1928 Arap alfabesi ile yazılmış kitap ve gazetelerin baskısının yasaklanması.

İslam’ın anayasada ulusun dini olması ibaresinin kaldırılması. Bu düzenlemede tanrı yemin ederken bir zorunluluk olmaktan çıkmıştır, başka bir deyişle bu düzenlemede dini yeminler kaldırılmıştır.

1930 Mustafa Kemal Atatürk öncülüğünde ilk muhalefet partisinin (Terakkiperver Cumhuriyet Fırkası) kurulması.

1934 Kadınlara seçme ve seçilme haklarının verilmesi.

1935 Pazar gününün resmi olarak haftalık tatil kabul edilmesi. Dini kıyafetlerin cami ve kiliseler dışında yasaklanması.

1934-1936 Soyadı kanunu.

1938 Mustafa Kemal Atatürk’ün Vefatı. (10 Kasım)” (Spencer, R., 1958, s.644-646)103

Yukarıda bahsedilen reformların gerçekleştirilen bütün değişiklikleri kapsamadığını belirtmek önem taşımaktadır. Eğitimde, ekonomide, ve politikada günümüzü de etkileyen pek çok değişim gerçekleşmiştir. Eğitimdeki değişikliklerin modern mimarlık açısından öneminin büyük olduğunu söylemek mümkündür. Mennan (2012), eğitimde gerçekleşen reformlar kapsamında pek çok yabancı mimar ve şehir planlamacısının Türkiye’ye davet edildiğini söylemektedir.

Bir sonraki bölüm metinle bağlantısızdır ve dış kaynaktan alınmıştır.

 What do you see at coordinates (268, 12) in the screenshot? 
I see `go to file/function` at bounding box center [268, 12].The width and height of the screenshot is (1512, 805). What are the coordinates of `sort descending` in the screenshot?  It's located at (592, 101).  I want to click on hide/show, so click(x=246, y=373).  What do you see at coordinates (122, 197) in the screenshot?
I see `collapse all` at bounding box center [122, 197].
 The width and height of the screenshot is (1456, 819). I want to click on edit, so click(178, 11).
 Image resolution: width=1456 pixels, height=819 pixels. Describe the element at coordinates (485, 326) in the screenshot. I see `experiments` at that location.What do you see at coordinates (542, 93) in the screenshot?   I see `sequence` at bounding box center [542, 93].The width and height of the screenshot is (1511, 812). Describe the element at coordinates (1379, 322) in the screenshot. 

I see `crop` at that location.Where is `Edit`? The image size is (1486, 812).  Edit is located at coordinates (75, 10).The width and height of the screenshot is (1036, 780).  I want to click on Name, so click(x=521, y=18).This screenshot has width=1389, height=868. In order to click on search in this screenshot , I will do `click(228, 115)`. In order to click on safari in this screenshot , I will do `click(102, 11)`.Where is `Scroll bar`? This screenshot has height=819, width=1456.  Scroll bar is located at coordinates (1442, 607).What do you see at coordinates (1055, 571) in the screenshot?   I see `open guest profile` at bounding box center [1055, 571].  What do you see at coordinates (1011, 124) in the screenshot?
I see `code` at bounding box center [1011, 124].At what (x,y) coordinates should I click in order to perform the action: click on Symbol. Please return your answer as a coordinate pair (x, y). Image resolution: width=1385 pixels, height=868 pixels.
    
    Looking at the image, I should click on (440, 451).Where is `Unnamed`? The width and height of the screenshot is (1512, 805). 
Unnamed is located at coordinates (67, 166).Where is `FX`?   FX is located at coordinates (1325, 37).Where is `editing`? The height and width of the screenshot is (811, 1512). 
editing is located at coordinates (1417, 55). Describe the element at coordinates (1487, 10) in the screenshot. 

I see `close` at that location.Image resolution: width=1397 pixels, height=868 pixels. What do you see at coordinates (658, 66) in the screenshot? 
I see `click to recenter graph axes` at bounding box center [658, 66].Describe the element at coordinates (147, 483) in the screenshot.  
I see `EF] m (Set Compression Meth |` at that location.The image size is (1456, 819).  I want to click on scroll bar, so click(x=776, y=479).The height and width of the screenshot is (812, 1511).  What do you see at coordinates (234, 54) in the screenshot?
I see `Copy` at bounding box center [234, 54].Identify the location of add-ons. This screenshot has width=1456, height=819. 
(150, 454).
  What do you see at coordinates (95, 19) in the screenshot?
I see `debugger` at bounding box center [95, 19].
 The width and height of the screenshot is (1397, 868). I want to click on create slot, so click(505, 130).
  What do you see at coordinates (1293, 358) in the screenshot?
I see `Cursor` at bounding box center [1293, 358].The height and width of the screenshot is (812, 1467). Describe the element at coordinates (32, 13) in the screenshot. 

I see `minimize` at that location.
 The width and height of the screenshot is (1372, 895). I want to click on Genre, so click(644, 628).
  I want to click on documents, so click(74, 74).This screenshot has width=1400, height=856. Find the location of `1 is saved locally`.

Bu yabancı mimarlar hem ülkedeki mimarların eğitiminde önemli bir rol oynamış, hem önemli şehirlerin planları çizmiş, hem de devletin desteklediğini kurumların tasarımlarını yapmıştır (Mennan, Z., 2012). Bu bağlamda, Erken Cumhuriyet Döneminde Türkiye’de modern mimarlığın, modernleşme ideolojisi ile ilişkili olduğu, ve modernleşmeyi temsil ettiği söylenilebilir.